Over the years, several patrons have aggrieved the loss of Irani cafés. Rakesh Bhatt, a veteran Mumbaikar who was a regular at Britannia, dives into nostalgia as he states, “The time I have spent here with my friends during my formative years of college are indelible. We basked in the Berry Pulao and Raspberry Soda. The taste of the inimitable caramel custard still lingers when it crosses my mind. The balcony tables were our patent quarters. It is truly distressing to see that the café would shut down in a few years. I wonder whether my future generations would ever know what Irani cafés were all about.”

Sipping on their fresh lime sodas, a group of customers at the café express their unwillingness to part with Café Britannia. They say, “The best part about coming to Britannia for lunch is the gracious hospitality. Boman uncle personally takes the orders and makes us feel at home. The staff too is very patient and never urges us to hurry out. We would never want this place to close down. It’s a part of our heritage and must be preserved. ”

While the regulars of the Irani cafes are rooting to save them from extinction, the city’s present younger generation is quite unaware about these legendary cafes. Ayush Rana a collegian says, “I had heard about an Irani Café from my father since he use to spend time there during his college days. But I have never visited one, although I would love to frequent such a place with my friends that is less expensive as compared to the popular coffee shops. But all the Irani cafes today are located mostly in South Mumbai and my college is in the suburb.”

In a world where change is the only constant, people change preferences and move on to accept the new innovations. With the rising number of the current breed of coffee chains and eateries, cafes like Britannia are apprehending their extinction. As we lose a part of the city’s heritage with every closing Irani café, some owners try their level best to keep up the legacy and endow the city with more such classic memories. Offering franchise opportunities or renting space to keen buyers could work out as saviours.

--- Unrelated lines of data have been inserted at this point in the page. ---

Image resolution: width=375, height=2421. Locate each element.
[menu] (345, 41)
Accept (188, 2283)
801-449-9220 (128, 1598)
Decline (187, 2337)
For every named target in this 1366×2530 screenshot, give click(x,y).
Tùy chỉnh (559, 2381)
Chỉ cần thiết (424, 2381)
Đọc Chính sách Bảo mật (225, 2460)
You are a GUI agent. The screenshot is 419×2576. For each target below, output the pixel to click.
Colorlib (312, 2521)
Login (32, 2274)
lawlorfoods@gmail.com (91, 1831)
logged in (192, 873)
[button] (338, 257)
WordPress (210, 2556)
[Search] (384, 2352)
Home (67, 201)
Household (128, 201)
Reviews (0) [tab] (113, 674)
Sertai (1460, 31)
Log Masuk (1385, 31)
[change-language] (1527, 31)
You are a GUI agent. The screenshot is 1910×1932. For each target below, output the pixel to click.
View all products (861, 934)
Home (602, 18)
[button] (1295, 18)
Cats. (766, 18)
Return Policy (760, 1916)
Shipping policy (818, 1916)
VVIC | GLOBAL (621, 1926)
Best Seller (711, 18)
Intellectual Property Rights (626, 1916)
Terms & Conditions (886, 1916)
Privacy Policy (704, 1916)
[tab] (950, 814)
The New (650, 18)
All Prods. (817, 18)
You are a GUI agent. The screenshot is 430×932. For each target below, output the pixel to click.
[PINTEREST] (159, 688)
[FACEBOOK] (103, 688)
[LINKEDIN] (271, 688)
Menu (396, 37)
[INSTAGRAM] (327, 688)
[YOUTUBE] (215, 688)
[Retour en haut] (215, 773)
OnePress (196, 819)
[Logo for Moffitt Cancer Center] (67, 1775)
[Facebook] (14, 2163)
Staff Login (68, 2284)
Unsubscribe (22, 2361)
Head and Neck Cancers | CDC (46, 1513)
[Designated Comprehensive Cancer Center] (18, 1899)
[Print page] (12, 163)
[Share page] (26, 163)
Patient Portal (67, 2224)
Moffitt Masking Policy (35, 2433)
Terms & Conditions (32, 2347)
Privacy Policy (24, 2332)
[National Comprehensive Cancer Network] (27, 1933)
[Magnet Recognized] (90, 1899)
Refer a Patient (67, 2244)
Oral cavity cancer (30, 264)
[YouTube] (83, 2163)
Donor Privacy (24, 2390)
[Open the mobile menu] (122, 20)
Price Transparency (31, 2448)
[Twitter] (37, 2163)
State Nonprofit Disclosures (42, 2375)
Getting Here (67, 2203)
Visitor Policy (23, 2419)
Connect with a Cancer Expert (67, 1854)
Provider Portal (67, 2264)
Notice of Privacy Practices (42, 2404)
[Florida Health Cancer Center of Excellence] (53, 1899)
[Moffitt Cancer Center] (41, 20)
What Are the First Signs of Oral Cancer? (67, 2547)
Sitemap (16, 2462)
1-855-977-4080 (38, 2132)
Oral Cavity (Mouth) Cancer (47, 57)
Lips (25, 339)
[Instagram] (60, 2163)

Café Britannia is here to stay for only a few years now. But the infinite reminiscences and emotions associated with the space will be cherished by generations. A business based on sentiments that believes ‘There is no love greater than the love of eating’, Café Britannia & Company always lived up to its affability and is now awaiting only a miracle to save the depleting heritage as are the other remaining Irani cafes.